Она обернулась на голос и обрадовалась - к ней бежал Борис Рязанов.

- Ютик! Жива! - Борис перебросил на спину автомат и, обняв девочку, прижал к себе.

На крыльце ближайшего дома показались два парня с автоматами.

- Андрейка! Виктор! Идите-ка сюда! - позвал Борис.

Парни подошли, приветливо поздоровались.

- Это Юта. Танина подруга, - объяснил Борис.

- Таню забрали, - сказала Юта.

- Мы знаем, Ютик, - произнёс Борис.

- Вот я к вам… Пока не поздно. Она в подвале, там, где гестапо… - И вдруг она с надеждой в голосе спросила: - А вы успеете?

- Мы?.. - Борис на какой-то момент замялся, переглянулся с товарищами: парни утвердительно кивнули ему головой. Тогда он ответил: - Конечно, успеем. - И сразу же спросил: - А как тебя-то отпустили?

- Таня сказала, что не знает меня, что тол несла она, а я тут ни при чём. Это ведь нечестно, верно? - Юта впилась тревожным взглядом в глаза Бориса.

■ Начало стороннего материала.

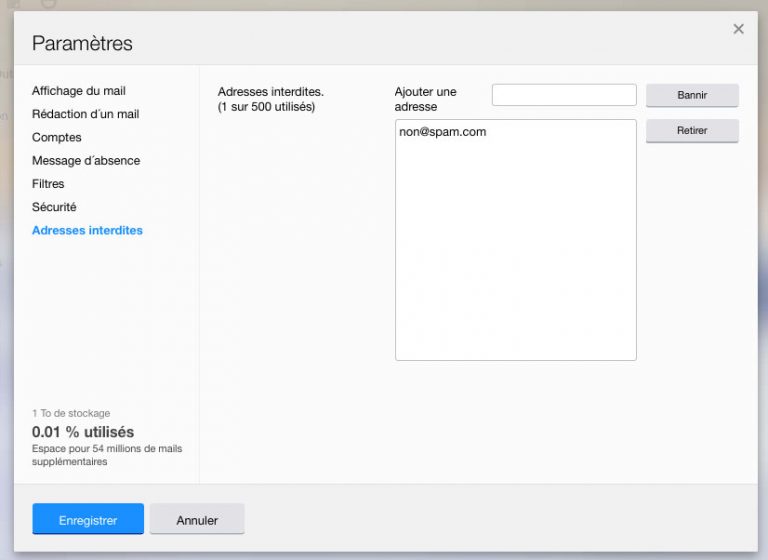The image size is (768, 560).
Task: Save changes with the Enregistrer button
Action: click(88, 520)
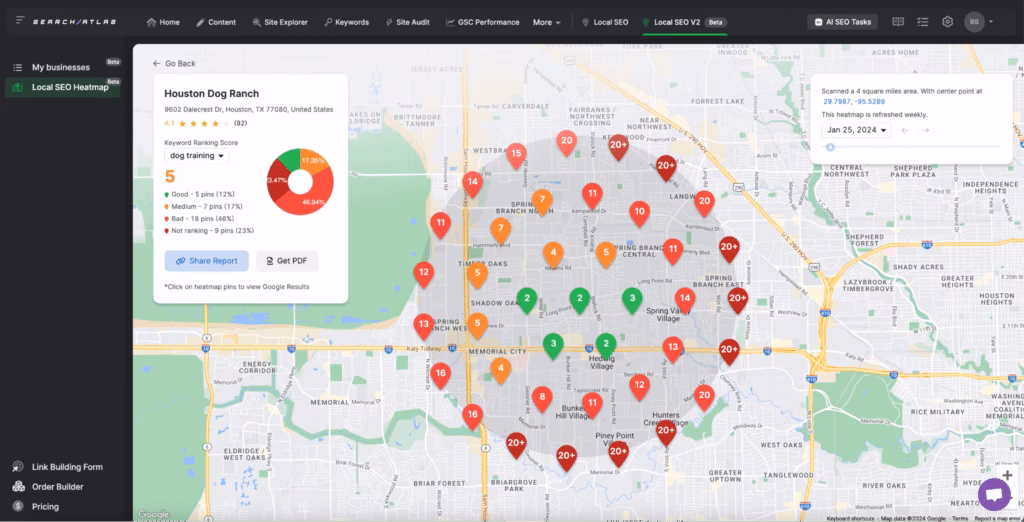This screenshot has width=1024, height=522.
Task: Open the purple chat widget
Action: pyautogui.click(x=994, y=494)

- Честно, Ютик. Очень честно! - делая ударение на слове «честно», произнёс Борис и неожиданно заговорил о другом: - Ты плохо выглядишь. Осунулась. Устала, да? А может быть, есть хочешь? Андрейка, - обратился он к одному из товарищей, - открой-ка тушёнки баночку.

- Есть открыть баночку!.. Самых лучших! - задорно ответил Андрейка и, повернувшись, побежал к дому.

- Пошли! - Борис обнял Юту за плечи.

- Я не хочу есть. Я потом. Надо торопиться.

- Успеем, Ютик. Не беспокойся… Как там наши живут?

- Хорошо…

Ела Юта мало: взяла небольшой кусочек тушёнки, пододвинула к себе чашку чая, заранее приготовленную Андрейкой, - есть действительно не хотелось, во рту почему-то было горько и сухо.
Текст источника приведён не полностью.